Check Lease for Winter Weather Maintenance Obligations
Q: Heavy snowfalls and icy conditions are common during the winter months in the area around the shopping center where I rent space. I’m aware that, under certain circumstances, I could be held negligent for slip-and-fall accidents on the property. How can I find out what these situations are and my duty to prevent them?
A: Slip-and-fall accidents can lead to drawn-out lawsuits and increased insurance premiums, so it’s important to avoid them in any circumstances, especially when you have some responsibility to prevent them. First, find out if the lease requires you to provide snow and ice removal or if your owner or its property manager will do this.
If snow and ice removal is your responsibility, contract with a company that will provide these services. Then make sure that you follow through with the maintenance service contract. Otherwise, you could be sued and end up having to pay damages for negligence. That was the case for a New Jersey tenant that failed to provide snow removal services for the property and ultimately was liable for “black ice” slip-and-fall injuries suffered by two customers in its parking lot. The customers sued the property owner, the tenant, and the tenant’s landscaping and lawn maintenance company, claiming that they were negligent because they didn’t properly maintain the premises in a safe condition.

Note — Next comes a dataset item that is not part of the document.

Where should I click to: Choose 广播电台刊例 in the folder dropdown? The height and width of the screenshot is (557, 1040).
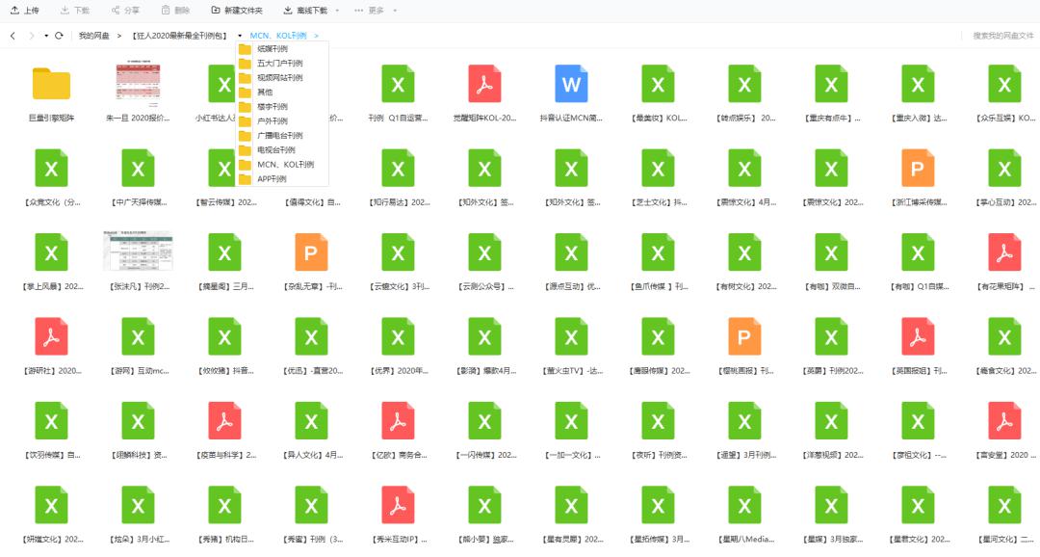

Under the lease, the owner was required to maintain the premises, including the building and any and all equipment and fixtures “in good repair and tenantable condition.” The tenant was obligated to pay for snow removal, among other maintenance services like trash removal.
Although the tenant contracted with the landscaping and lawn maintenance company in early December to provide snow removal services for the property’s parking lot, it didn’t accept the company’s proposal to provide the services until later that month—seven days after the accidents.
The key is to provide service as it’s required. In the New Jersey case, a judgment without a trial was granted in the owner’s favor because it wasn’t responsible for snow and ice removal under the lease, and was an “out of possession owner” with no control over the snow and ice removal on the property and no actual or constructive notice of any snow or ice condition on the date of the accidents. The landscaping and lawn maintenance company was also off the hook because it wasn’t under contract with the tenant to provide snow or ice removal services on the date of the accidents.
Because the tenant was the only party responsible for snow and ice removal on the day of the accidents and because it negligently failed to provide the required service, it was liable for the customers’ injuries [Piersol, et al. v. United States of America, et al., July 2009].
If you haven’t already checked your lease to see what your winter weather responsibilities are, you can still avoid the result in this case by planning for services as soon as possible. If the tenant here simply had hired the landscaping and lawn maintenance company earlier and used its services to clean up snow and ice thoroughly after bad weather, it could easily have avoided its lawsuit, too.